Professors from different health industry co-wrote an opinion piece about the Sequencing the DNA of COVID-19 patients.
Professor Richard Buggs, Professor of Evolutionary Genomics, and Professor Richard Nichols, Professor of Genetics, both with the School of Biological and Chemical Sciences, co-wrote an opinion piece for The Conversation about sequencing the DNA of patients screened for coronavirus to help save lives.
Scientists should start sequencing the genomes of coronavirus patients. Looking for DNA differences between patients who are severely affected and those with mild symptoms. This could allow us to predict who else would be vulnerable and advise them to take precautions. We may be able to use this knowledge against the coronavirus epidemic before a vaccine is widely available.
“The name coronavirus itself derives from the Latin for crown, because they are sphere-shaped but covered in spikes, which resembles a crown.”
It would be valuable to know if key DNA variations are shared by those rare people who are young and appeared to be healthy but developed severe symptoms from the coronavirus. We might then be able to predict which doctors and nurses are most at risk. Of course, the prediction may not be accurate and even if we don’t even know if someone’s chances of severe symptoms from the coronavirus are affected by their genes. However, we could answer these questions relatively cheaply and rapidly by using commonplace DNA sequencing technology.

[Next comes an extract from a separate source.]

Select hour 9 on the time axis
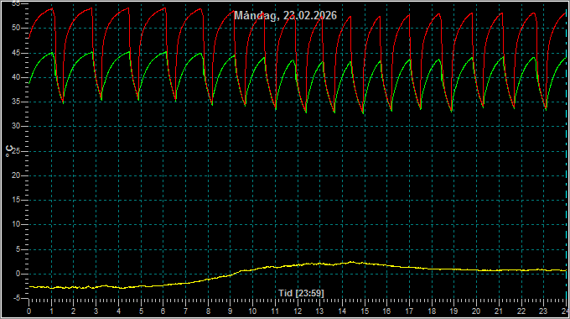The image size is (570, 319). pos(231,311)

“We would need to sequence the whole genomes of coronavirus victims who need intensive care and compare them with the genomes of people who have only mild symptoms. With only a few thousand genomes from each category, we could quickly find out if there is mileage in this approach,” said one of the professors.
Perhaps broken genes involved in the immune system or lung cell surfaces. If so, we could quickly discover them using a method called genome-wide association study. If just a couple of broken genes make all the difference, a genetic test for coronavirus susceptibility could be simple to make, cheap and accurate.